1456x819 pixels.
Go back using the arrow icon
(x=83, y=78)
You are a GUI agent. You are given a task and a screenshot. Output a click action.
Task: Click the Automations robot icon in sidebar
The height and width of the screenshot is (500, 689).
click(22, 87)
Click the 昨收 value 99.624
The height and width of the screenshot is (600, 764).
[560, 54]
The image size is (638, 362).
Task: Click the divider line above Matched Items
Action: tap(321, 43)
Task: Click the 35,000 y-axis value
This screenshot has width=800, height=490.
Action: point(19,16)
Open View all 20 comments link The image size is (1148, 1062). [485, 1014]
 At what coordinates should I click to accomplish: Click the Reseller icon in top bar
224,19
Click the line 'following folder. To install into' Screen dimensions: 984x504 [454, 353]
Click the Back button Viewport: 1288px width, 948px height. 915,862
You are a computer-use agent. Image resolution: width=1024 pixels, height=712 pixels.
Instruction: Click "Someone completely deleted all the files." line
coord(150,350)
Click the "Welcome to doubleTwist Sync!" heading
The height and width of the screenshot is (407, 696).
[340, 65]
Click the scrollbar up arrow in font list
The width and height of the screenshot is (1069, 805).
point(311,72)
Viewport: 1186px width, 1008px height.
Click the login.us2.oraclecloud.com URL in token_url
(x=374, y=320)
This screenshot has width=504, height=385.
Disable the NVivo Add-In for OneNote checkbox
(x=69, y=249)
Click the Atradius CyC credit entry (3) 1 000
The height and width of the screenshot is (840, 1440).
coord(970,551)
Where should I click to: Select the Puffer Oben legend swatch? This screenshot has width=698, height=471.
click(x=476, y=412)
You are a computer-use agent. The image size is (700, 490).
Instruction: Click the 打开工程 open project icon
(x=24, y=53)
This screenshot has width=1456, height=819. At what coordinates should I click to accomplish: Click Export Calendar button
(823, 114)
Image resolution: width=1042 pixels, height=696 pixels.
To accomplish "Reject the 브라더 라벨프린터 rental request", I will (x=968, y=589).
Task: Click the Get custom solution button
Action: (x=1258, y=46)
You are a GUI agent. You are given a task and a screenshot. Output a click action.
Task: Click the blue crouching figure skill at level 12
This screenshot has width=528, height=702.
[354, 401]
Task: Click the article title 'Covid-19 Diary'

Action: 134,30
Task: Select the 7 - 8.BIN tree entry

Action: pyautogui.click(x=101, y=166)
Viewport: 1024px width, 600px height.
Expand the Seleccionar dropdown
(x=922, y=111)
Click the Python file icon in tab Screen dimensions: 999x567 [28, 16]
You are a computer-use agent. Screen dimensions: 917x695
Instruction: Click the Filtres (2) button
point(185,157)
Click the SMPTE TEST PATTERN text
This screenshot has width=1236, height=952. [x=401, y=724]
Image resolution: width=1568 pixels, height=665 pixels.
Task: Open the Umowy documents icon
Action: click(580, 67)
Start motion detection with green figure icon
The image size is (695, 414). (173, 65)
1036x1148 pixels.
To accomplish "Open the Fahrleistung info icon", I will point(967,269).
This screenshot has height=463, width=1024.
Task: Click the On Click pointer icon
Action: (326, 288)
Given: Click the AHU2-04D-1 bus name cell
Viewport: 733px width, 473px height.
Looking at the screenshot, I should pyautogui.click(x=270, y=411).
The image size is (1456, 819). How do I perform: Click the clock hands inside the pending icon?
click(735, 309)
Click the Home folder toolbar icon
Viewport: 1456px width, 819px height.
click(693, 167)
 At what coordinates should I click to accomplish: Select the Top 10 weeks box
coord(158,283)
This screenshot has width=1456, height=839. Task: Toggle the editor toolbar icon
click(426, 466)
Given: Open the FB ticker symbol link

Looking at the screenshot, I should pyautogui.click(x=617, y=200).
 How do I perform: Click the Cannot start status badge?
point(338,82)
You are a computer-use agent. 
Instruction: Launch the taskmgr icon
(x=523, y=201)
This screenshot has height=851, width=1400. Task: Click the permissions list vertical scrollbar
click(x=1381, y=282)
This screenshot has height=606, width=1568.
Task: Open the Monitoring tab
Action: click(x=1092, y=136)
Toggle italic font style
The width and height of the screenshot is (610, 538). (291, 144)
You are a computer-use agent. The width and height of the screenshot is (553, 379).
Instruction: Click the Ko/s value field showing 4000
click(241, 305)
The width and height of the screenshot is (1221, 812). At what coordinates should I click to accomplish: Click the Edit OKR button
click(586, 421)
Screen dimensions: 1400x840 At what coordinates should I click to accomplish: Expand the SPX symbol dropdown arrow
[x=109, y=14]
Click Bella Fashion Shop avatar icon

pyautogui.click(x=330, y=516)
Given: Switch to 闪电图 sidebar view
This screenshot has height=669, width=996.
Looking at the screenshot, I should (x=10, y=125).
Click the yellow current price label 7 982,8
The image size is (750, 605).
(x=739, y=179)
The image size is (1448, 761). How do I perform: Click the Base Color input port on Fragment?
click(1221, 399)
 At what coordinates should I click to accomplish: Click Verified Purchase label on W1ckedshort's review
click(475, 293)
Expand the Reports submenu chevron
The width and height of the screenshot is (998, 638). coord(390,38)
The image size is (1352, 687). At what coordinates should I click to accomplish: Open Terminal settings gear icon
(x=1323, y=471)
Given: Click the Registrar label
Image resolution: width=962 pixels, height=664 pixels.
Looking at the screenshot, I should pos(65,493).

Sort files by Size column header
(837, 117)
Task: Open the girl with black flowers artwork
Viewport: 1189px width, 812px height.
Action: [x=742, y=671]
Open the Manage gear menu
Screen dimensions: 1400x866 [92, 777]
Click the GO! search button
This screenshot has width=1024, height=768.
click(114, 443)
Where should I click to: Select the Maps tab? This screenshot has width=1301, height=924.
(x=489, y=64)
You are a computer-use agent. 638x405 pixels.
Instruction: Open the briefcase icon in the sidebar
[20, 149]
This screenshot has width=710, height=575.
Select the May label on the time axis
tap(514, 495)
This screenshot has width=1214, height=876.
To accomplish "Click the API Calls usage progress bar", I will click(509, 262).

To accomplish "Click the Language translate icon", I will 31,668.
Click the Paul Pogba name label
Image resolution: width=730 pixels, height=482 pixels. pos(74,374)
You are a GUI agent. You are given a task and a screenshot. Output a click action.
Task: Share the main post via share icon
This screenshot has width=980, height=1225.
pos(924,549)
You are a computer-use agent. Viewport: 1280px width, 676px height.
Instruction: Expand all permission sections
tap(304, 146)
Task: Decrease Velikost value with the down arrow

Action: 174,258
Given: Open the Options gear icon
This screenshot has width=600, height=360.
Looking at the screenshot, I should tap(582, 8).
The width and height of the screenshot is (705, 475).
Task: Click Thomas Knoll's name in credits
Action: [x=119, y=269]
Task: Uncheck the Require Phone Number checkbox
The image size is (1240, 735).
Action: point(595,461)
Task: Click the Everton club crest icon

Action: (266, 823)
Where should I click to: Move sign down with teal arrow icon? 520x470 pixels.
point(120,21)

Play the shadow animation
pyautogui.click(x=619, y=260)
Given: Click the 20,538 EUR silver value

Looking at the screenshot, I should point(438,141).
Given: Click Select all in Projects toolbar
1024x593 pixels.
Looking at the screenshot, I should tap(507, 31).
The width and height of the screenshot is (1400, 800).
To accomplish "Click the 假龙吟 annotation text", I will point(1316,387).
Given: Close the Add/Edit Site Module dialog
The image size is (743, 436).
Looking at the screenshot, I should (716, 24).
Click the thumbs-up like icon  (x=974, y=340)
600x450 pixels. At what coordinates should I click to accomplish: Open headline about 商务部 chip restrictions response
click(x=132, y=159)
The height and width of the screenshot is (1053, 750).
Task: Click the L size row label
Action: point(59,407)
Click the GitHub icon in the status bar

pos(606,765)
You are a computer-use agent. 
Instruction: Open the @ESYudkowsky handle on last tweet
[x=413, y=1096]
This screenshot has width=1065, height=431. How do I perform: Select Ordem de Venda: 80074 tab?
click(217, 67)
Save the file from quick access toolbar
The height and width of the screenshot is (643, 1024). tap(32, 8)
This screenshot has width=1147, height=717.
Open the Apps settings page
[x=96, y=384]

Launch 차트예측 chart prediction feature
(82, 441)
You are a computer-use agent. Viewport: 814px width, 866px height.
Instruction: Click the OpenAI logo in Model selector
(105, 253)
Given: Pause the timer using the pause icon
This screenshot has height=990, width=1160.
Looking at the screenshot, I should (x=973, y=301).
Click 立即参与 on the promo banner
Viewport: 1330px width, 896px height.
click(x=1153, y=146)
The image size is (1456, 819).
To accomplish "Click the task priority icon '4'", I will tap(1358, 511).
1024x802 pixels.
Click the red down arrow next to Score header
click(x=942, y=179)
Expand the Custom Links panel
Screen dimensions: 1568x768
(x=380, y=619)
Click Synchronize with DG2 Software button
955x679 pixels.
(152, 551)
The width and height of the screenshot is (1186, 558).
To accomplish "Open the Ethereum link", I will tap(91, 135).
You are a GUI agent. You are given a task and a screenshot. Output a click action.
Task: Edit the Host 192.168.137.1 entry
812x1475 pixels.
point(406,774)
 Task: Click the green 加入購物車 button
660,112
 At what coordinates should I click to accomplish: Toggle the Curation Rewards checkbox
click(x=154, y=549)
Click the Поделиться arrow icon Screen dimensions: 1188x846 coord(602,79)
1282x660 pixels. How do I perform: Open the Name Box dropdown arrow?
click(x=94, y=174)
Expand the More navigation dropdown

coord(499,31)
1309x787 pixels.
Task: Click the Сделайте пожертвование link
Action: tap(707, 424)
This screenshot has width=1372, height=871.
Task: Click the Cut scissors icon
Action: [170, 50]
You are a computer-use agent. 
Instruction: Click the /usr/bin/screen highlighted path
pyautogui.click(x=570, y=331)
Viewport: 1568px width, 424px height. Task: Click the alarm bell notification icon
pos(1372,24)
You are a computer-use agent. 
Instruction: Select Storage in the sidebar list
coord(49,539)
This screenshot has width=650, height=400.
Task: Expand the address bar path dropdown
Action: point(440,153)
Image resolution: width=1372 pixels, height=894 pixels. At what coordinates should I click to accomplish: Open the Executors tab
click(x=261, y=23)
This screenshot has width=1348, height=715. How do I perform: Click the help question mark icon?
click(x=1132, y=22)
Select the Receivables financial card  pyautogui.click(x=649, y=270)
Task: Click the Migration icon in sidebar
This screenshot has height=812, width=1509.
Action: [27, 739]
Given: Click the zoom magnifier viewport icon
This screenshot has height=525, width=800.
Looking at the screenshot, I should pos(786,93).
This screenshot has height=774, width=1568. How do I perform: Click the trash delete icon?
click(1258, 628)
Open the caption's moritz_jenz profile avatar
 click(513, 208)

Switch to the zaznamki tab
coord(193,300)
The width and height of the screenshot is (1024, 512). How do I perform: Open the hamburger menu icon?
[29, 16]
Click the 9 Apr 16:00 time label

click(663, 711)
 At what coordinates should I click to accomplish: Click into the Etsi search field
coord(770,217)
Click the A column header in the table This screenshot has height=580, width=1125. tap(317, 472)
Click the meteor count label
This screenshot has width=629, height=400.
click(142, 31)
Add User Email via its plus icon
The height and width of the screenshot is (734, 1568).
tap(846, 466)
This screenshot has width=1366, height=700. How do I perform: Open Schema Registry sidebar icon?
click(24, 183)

┄┄┄┄┄┄

Look through the entries. Copy out each line with "folder" in it.

Click the line 'following folder. To install into' Screen dimensions: 984x504 [454, 353]
Click the Home folder toolbar icon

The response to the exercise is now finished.